Collected data
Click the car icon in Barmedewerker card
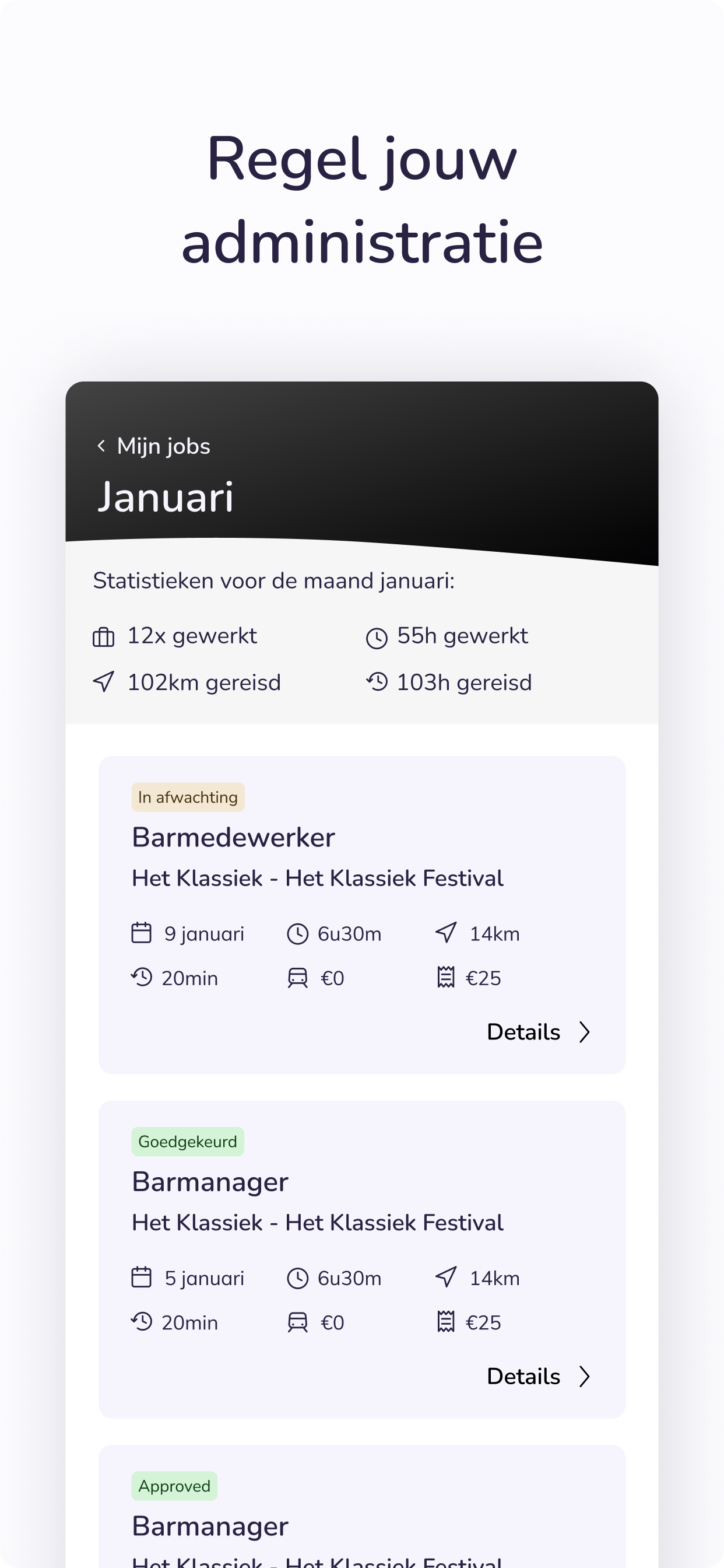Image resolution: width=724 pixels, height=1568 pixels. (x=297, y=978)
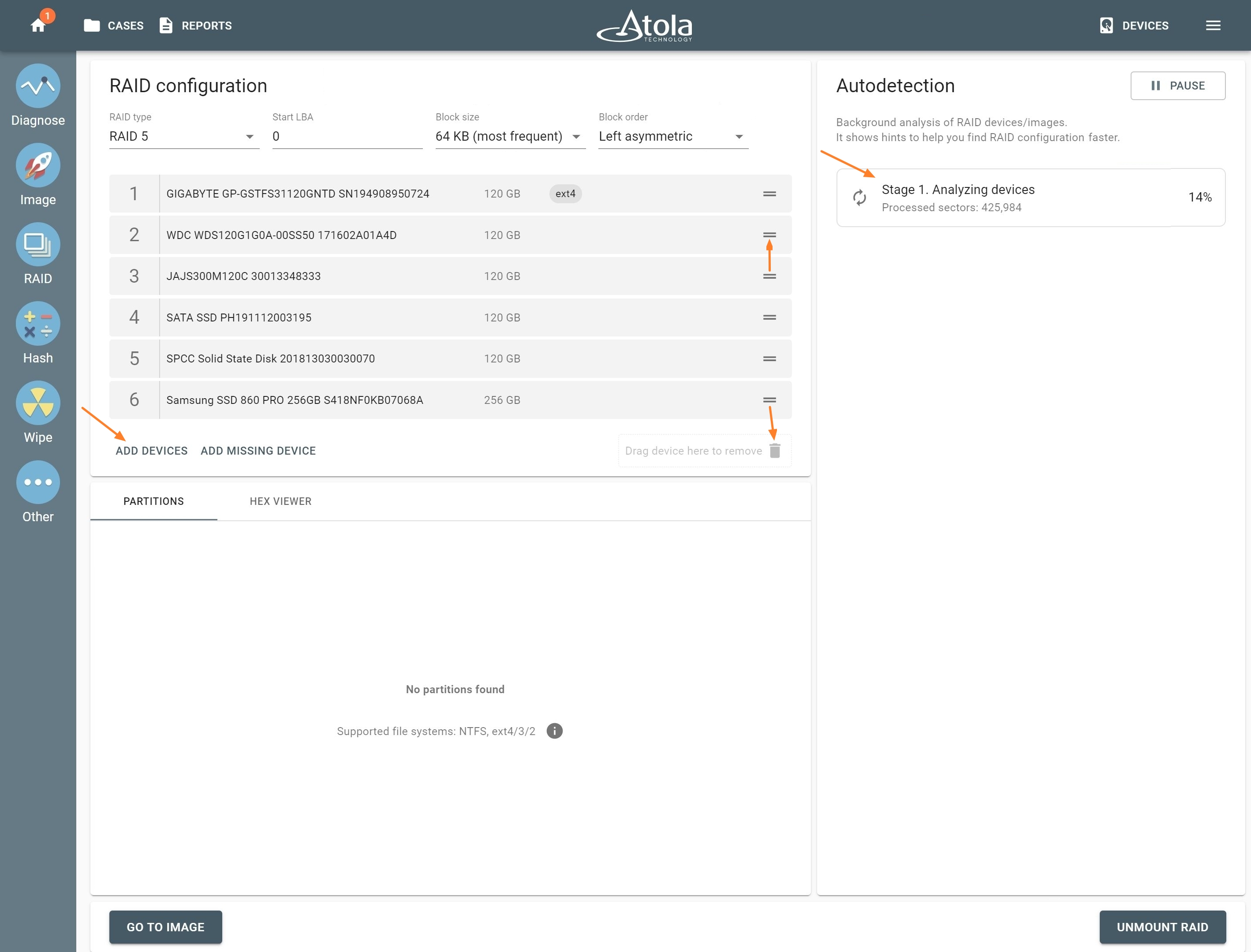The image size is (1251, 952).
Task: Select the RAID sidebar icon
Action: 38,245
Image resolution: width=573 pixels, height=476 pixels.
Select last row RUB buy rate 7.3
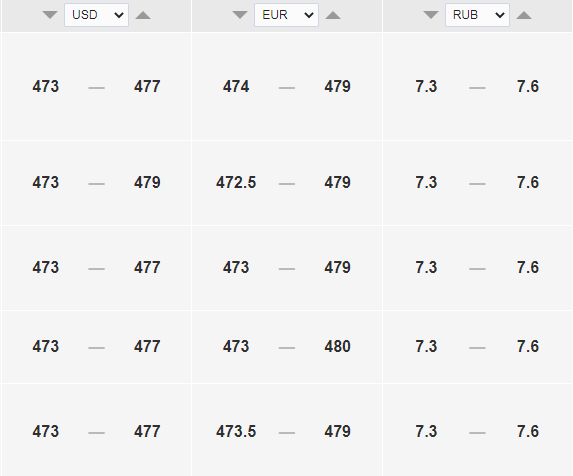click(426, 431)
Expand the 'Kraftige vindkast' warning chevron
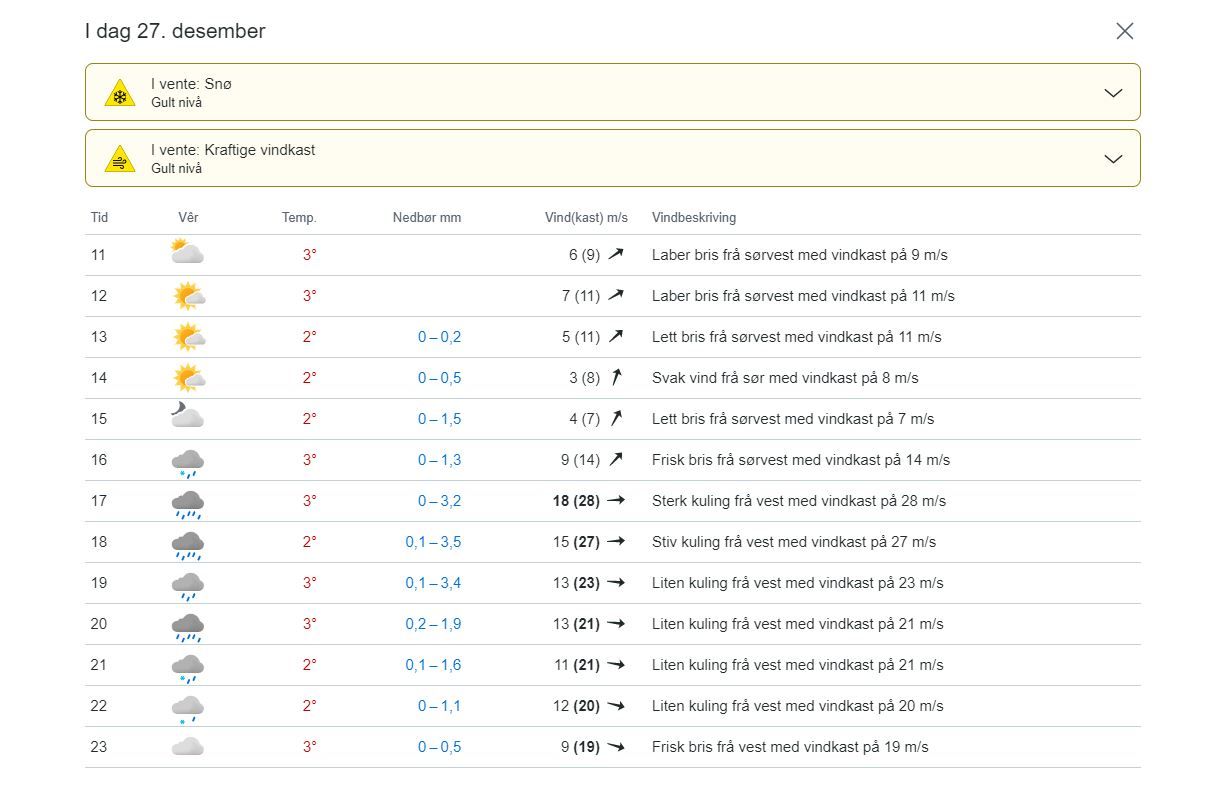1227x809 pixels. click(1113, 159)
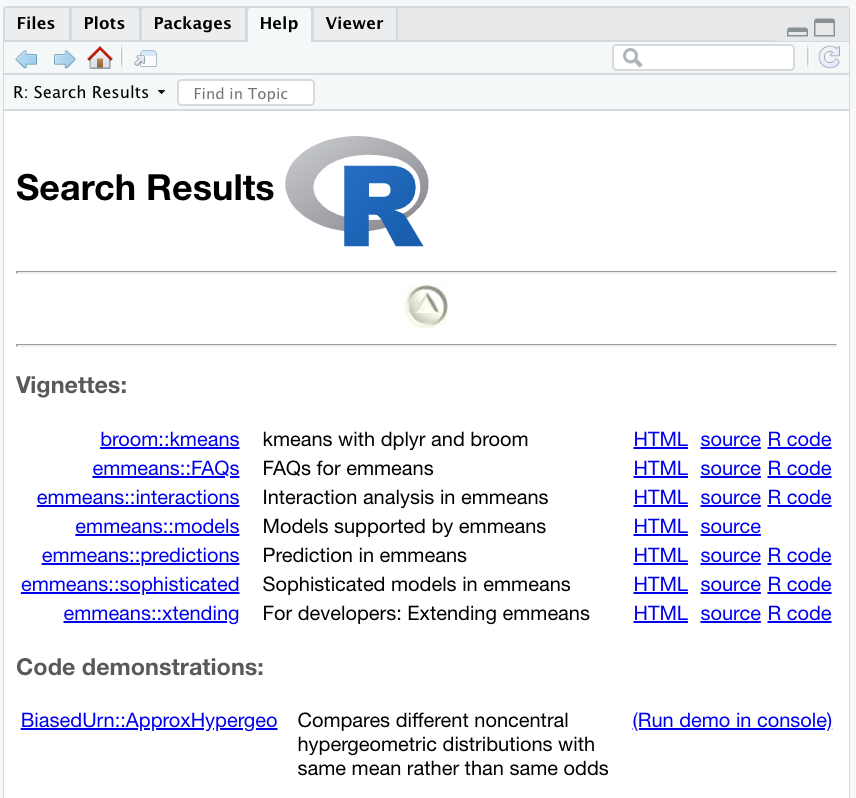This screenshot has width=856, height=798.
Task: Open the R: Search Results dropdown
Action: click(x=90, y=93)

• _INSTRUCTIONS FOR THE TASK_
Where a record above holds a picture, drop the picture and print the rest exactly.

• _EXERCISE RESPONSE_
Click the car icon in Barmedewerker card
Image resolution: width=724 pixels, height=1568 pixels. (x=297, y=978)
The image size is (1251, 952).
Task: Select the RAID sidebar icon
Action: 38,245
Image resolution: width=573 pixels, height=476 pixels.
Select last row RUB buy rate 7.3
click(426, 431)
Expand the 'Kraftige vindkast' warning chevron
1227x809 pixels. click(1113, 159)
This screenshot has width=856, height=798.
Task: Open the R: Search Results dropdown
Action: click(x=90, y=93)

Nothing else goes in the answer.